G Few studies have tried to ascertain the proportion of optimists in the world. But a 1995 nationwide survey conducted by the American magazine Adweek found that about half the population counted themselves as optimists, with women slightly more optimistic than men (53 percent versus 48 percent) to see the sunny side.

H Of course, there is no guarantee that optimism will insulate you from hard times, but the best strategy is still to keep smiling and thank your lucky stars. Because (as every good sports coach knows) adversity is character-forming, so long as you practice the skills of resilience. Research among tycoons and business leaders shows that the path to success is often littered with failure, such as a record of sackings, bankruptcies and blistering castigation. But instead of curling into a ball beneath the coffee table, they resiliently pick themselves up, learn from their pratfalls and march boldly towards the next opportunity.

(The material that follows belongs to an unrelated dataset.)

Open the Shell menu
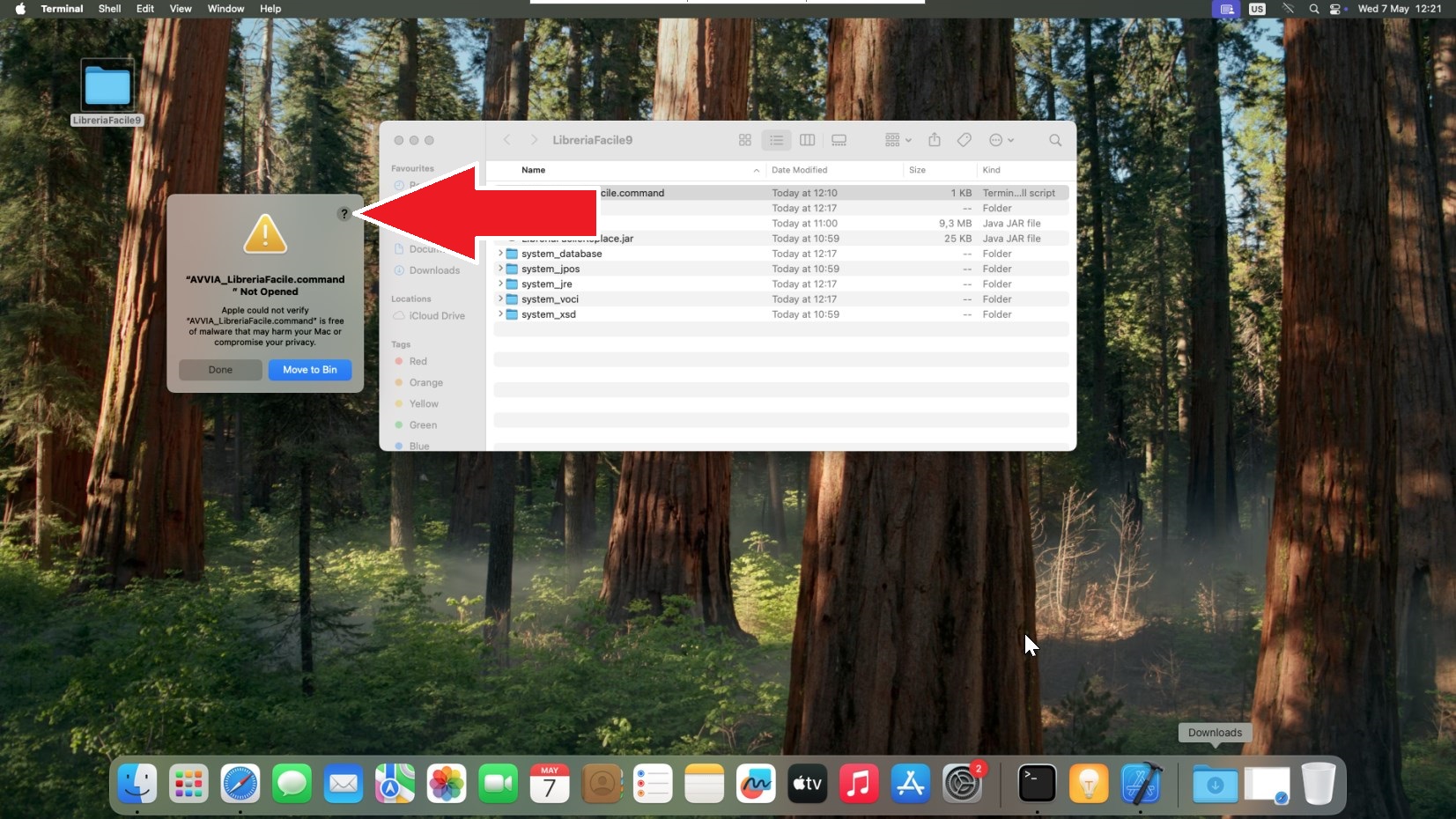[109, 9]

I The American Psychological Association defines resilience as the ability to adapt in the face of adversity, trauma or tragedy. A resilient person may go through difficulty and uncertainty, but he or she will doggedly bounce back. Optimism is one of the central traits required in building resilience, say Yale University investigators in the Annual Review of Clinical Psychology. They add that resilient people learn to hold on to their sense of humor and this can help them to keep a flexible attitude when big changes of plan are warranted. The ability to accept your lot with equanimity also plays an important role, the study adds.

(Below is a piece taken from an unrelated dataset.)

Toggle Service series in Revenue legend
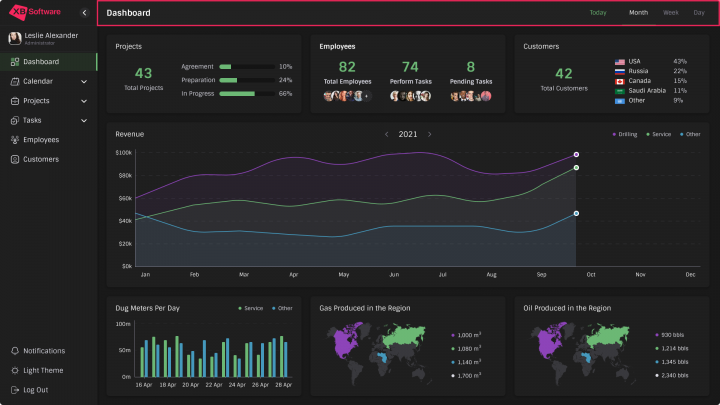 click(x=659, y=134)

J One of the best ways to acquire resilience is through experiencing a difficult childhood, the sociologist Steven Stack reports in the Journal of Social Psychology. For example, short men are less likely to commit suicide than tall guys, he says, because shorties develop psychological defense skills to handle the bullies and social stigma that their lack of stature attracts. By contrast, those who enjoyed adversity-free youths can get derailed by setbacks later on because they’ve never learned any coping strategies.  If you are handicapped by having had a happy childhood, then practicing proactive optimism can help you to become more resilient. Studies of resilient people show that they take more risks. They court failure and learn not to fear it.And despite being thick-skinned, resilient types are also more open than average to other people. Bouncing through knock-backs is all part of the process.

K It’s about optimistic risk-taking - being confident that people will like you. Simply smiling and being warm to people can help. It’s an altruistic path to self-interest - and if it achieves nothing else, it will reinforce an age-old adage: hard times can bring out the best in you.